Earlier this year, Dr. Jeffrey Conn, Director of the Vanderbilt Center for Neuroscience Drug Discovery, was presented an award by PhRMA at the Research and Hope Awards in Washington D.C. for his and his team’s efforts in research that discovered new approaches to the treatment of schizophrenia and major depression.
Every year, PhRMA hosts these awards to recognize the efforts of people that have made advances in various aspects of healthcare. At the Oct. 10th conference this year, the focus was on mental health and wellness.
“I was just really thrilled and honored because this is an unusual award as it is across the board,” Conn said.
Conn was the winner of the Excellence in Academic Research Award. This award was especially meaningful to Conn as PhRMA awarded him with his first grant to pursue research 30 years ago.
“I have always had a very strong appreciation for what they do and they have done a lot of good work in supporting research and they had a huge impact on my career so to see things kinda come full circle was really gratifying,” Conn said.
Conn’s research lead to the development of a new treatment for people with schizophrenia that works differently from current medication, which he said only treats the commonly recognized symptoms of the disease, such as hallucinations, delusions and paranoia. Conn’s treatment targets the other symptoms he says are not currently targeted by any medication, such as social withdrawal, lack of motivation and inability to experience pleasure as well as deficits in working memory and executive functions required to navigate daily life.
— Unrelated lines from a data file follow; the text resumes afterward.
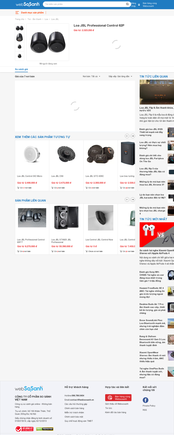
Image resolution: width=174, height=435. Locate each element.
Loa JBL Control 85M (130, 240)
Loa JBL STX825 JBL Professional (61, 241)
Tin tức (108, 408)
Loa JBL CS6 (57, 176)
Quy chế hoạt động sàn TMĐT (79, 421)
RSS (145, 410)
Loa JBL (55, 19)
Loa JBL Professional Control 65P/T (31, 241)
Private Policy (149, 406)
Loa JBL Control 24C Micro (29, 176)
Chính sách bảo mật (74, 417)
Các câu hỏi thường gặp (76, 404)
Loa (46, 19)
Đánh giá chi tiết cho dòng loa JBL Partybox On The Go (152, 158)
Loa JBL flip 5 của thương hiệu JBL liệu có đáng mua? (152, 171)
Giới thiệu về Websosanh (116, 404)
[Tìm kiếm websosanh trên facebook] (145, 400)
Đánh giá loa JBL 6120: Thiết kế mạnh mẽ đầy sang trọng (151, 132)
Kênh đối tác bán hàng (115, 412)
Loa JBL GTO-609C (95, 176)
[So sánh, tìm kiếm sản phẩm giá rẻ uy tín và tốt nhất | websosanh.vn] (27, 4)
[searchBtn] (127, 4)
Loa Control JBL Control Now (99, 240)
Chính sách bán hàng (74, 408)
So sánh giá (21, 69)
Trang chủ (19, 19)
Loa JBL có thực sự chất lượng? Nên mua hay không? (153, 145)
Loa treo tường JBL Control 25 (134, 176)
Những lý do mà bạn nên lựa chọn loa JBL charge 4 (152, 210)
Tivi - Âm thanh (34, 19)
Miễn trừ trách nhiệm (74, 412)
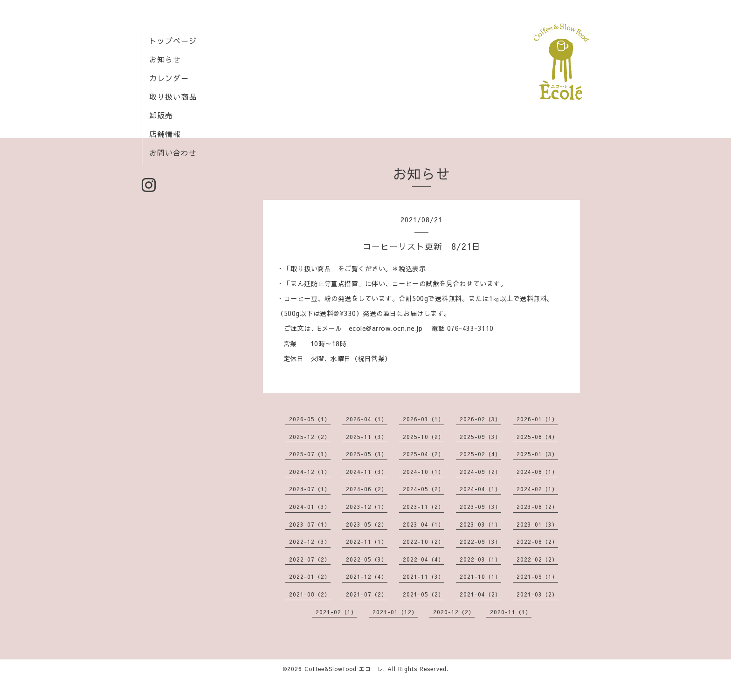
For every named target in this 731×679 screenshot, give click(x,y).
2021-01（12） (395, 612)
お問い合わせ (173, 152)
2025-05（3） (366, 454)
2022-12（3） (310, 541)
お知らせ (165, 59)
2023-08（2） (537, 506)
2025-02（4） (480, 454)
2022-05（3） (366, 559)
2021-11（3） (423, 576)
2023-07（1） (310, 524)
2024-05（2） (423, 489)
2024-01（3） (310, 506)
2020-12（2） (454, 612)
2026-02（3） (480, 419)
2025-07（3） (310, 454)
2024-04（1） (480, 489)
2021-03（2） (537, 594)
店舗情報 (165, 134)
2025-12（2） (310, 436)
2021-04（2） (480, 594)
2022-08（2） (537, 541)
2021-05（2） (423, 594)
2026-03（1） (423, 419)
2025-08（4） (537, 436)
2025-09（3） (480, 436)
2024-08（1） (537, 471)
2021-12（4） (366, 576)
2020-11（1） (510, 612)
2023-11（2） (423, 506)
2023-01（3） (537, 524)
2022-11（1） (366, 541)
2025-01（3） (537, 454)
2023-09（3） (480, 506)
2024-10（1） (423, 471)
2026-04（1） (366, 419)
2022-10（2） (423, 541)
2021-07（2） (366, 594)
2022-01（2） (310, 576)
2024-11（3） (366, 471)
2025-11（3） (366, 436)
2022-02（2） (537, 559)
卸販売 (161, 115)
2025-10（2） (423, 436)
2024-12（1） (310, 471)
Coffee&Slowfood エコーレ (343, 668)
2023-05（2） (366, 524)
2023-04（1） (423, 524)
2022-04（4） (423, 559)
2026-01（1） (537, 419)
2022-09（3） (480, 541)
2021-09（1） (537, 576)
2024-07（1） (310, 489)
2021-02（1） (336, 612)
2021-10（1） (480, 576)
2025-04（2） (423, 454)
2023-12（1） (366, 506)
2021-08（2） (310, 594)
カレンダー (169, 78)
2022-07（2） (310, 559)
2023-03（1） (480, 524)
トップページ (173, 40)
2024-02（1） (537, 489)
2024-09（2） (480, 471)
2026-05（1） (310, 419)
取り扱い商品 (173, 96)
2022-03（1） (480, 559)
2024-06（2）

This new treatment is expected to help some of the 30 percent of patients that current medications have no effect on.
Along with schizophrenia, this new discovery is also being used in the development of new treatments for major depression by targeting the cognitive impairment that is also present in these patients.
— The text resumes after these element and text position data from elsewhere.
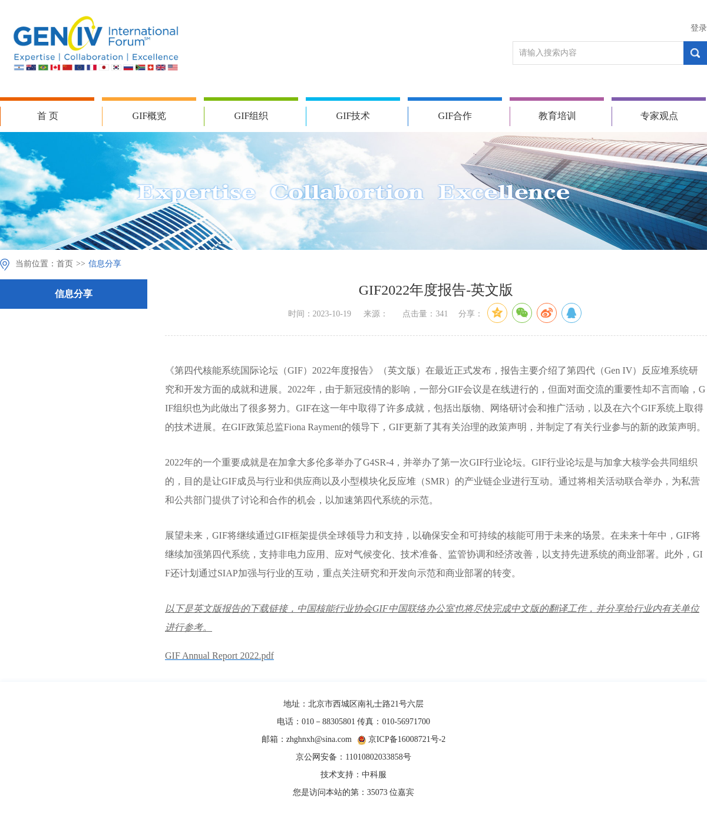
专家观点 (659, 116)
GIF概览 (150, 116)
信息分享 (104, 263)
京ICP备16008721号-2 (406, 739)
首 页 (47, 116)
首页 (65, 263)
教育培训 (557, 116)
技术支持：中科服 (353, 774)
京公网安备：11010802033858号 (353, 757)
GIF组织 (251, 116)
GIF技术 (353, 116)
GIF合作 (455, 116)
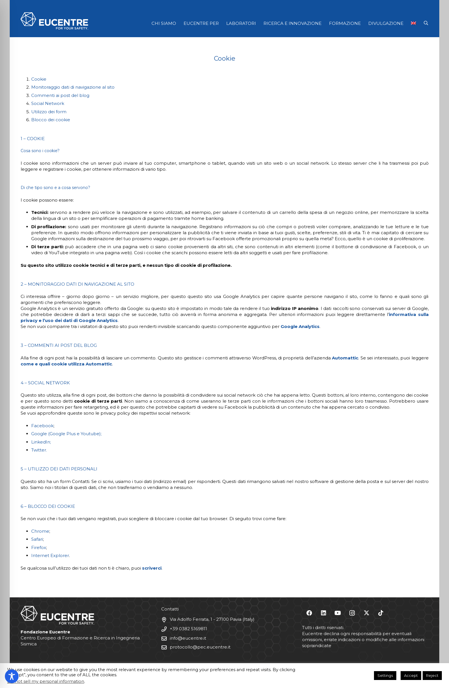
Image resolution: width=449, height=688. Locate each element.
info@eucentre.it (188, 638)
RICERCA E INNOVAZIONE (292, 23)
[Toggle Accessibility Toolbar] (11, 676)
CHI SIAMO (163, 23)
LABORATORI (241, 23)
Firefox (38, 547)
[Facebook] (309, 613)
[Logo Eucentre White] (54, 20)
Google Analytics (300, 326)
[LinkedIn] (323, 613)
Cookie (38, 79)
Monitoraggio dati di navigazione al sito (73, 87)
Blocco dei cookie (50, 119)
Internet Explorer (50, 555)
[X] (366, 613)
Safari (37, 539)
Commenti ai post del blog (60, 95)
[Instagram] (352, 613)
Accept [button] (411, 675)
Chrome (40, 531)
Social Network (47, 103)
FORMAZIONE (345, 23)
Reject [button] (432, 675)
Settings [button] (385, 675)
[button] (426, 23)
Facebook (42, 425)
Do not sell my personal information (45, 681)
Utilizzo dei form (48, 111)
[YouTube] (338, 613)
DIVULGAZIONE (385, 23)
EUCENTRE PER (201, 23)
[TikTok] (381, 613)
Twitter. (39, 450)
“Even major depression has a major component of cognitive impairment and it becomes this cycle so that if the person is experiencing major depression and due to whatever endogenous state their body [is in] and traumatic life events and stress [they experienced], that begins to impair their ability to function cognitively and then that cognitive impairment worsens the depression,” Conn said.
In conjunction with this project, Conn and his team are also working on a drug that can provide rapid benefits to those suffering from major depression as opposed to current antidepressants that can take up to 8 weeks to provide benefits and may not even have an effect on some patients.
Aside from the treatment of people with schizophrenia and those with major depression, this new breakthrough could also be used in the treatment for Parkinson’s and Alzheimer’s disease.
“We think those cognitive functions that are important [to understanding] the cognitive disturbances of schizophrenia are also really important for Alzheimer’s disease and other degenerative disorders where there are cognitive impairments,” Conn said.
Furthermore, Conn said the discovery might also be used in the treatment of other illnesses where cognitive function is impaired, such as Rett’s syndrome or autistic spectrum disorders. However, these potential impacts have yet to evaluated.
In the future, Conn hopes to apply this discovery to treatments of various mental illness in adults and children alike.
“Schizophrenia has been the first indication for us [that this works] and give hope that once these drugs are fully evaluated clinically that they can be tested in these other disorders as well,” Conn said.